### TASK INPUTS:
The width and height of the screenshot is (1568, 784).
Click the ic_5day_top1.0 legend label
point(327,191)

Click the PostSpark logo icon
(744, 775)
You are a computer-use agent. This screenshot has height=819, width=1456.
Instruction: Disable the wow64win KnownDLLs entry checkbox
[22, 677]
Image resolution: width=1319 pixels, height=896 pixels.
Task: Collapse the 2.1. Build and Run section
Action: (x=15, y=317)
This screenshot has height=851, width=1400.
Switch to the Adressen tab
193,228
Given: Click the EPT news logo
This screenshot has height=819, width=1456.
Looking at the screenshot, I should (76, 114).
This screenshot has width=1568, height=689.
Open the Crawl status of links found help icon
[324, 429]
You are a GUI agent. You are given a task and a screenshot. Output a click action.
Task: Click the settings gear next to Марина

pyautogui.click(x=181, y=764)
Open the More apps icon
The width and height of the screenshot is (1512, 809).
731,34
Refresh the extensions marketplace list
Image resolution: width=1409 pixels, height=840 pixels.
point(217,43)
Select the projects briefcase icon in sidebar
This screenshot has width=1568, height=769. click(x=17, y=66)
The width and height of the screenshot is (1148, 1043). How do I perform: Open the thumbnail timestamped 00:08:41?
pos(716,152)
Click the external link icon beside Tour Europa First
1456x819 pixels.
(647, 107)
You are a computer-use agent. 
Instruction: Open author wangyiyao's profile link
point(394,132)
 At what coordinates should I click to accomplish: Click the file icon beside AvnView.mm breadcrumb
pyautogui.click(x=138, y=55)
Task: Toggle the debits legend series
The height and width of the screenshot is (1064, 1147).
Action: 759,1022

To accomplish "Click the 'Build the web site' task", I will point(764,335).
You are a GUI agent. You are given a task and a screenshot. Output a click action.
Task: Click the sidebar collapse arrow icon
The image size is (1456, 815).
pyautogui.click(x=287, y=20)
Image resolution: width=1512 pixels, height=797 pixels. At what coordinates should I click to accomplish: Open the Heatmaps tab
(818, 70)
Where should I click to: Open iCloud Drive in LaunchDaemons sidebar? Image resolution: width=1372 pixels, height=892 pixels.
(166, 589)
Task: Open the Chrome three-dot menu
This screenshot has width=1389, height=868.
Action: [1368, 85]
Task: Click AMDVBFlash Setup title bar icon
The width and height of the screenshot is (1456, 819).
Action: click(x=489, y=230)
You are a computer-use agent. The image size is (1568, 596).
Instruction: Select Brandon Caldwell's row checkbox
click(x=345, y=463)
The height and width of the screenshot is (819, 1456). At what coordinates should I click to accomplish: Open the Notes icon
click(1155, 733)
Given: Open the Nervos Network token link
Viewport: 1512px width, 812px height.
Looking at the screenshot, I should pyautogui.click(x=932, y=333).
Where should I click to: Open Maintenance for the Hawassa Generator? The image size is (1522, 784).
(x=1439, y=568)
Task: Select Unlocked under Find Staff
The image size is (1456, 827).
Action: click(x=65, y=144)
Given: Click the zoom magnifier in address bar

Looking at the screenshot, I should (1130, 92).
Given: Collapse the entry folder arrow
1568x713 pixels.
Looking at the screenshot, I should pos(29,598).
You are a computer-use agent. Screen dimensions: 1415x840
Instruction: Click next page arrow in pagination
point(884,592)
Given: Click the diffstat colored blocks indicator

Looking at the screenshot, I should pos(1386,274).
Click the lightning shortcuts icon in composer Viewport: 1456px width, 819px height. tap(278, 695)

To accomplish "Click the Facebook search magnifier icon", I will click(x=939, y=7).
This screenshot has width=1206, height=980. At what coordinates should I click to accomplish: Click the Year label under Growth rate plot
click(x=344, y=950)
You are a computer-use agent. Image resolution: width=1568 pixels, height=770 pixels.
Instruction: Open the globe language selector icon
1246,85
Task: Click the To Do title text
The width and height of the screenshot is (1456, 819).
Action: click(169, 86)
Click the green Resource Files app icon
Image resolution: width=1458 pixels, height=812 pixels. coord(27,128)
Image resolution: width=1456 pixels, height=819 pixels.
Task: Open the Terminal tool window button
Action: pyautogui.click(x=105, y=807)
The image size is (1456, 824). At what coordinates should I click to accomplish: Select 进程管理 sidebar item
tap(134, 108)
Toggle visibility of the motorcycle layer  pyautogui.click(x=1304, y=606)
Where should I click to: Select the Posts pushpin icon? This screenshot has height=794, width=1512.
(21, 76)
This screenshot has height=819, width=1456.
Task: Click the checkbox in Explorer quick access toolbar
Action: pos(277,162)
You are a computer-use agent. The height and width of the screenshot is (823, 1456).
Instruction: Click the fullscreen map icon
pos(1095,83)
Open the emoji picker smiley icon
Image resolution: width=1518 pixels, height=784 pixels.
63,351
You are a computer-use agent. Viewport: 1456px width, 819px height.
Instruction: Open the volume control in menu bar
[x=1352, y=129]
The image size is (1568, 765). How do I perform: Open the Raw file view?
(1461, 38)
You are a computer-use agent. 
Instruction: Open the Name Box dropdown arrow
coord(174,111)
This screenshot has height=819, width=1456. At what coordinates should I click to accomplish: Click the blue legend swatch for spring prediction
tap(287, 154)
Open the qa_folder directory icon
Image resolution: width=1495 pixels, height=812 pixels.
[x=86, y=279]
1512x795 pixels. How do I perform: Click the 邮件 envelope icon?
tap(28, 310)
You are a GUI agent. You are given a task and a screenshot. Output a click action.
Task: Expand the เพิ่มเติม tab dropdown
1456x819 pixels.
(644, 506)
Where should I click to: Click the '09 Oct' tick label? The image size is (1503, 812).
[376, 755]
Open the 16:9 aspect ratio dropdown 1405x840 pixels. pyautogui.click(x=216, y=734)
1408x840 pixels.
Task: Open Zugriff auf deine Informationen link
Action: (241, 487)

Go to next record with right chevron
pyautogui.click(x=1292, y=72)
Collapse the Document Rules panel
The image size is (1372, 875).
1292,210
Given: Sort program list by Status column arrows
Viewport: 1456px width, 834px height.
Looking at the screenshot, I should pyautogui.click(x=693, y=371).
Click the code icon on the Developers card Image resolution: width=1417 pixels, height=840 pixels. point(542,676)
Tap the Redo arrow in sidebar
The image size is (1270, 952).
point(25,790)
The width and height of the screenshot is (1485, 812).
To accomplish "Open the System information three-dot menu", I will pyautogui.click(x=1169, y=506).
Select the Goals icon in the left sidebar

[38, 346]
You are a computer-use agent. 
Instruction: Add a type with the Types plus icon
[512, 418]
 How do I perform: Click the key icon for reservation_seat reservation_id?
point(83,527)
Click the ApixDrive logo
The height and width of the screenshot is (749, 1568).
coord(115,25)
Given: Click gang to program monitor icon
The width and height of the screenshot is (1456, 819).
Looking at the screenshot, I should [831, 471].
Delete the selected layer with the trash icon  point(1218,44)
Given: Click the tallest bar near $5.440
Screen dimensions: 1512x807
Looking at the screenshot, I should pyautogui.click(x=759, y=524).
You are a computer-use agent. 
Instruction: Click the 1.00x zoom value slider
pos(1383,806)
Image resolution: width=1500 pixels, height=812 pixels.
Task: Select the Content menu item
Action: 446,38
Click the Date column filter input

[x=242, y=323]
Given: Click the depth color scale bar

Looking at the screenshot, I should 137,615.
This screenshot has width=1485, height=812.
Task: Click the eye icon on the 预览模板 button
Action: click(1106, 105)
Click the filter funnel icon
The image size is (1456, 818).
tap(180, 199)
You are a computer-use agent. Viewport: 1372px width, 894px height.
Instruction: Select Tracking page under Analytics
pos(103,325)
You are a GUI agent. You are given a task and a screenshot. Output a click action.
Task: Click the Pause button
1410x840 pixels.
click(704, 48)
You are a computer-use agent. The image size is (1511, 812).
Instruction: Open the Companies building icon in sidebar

### TASK GOAL:
Which lines above hold the string "title"? Copy each of them.

### TASK SOLUTION:
Task: Click AMDVBFlash Setup title bar icon
Task: Click the To Do title text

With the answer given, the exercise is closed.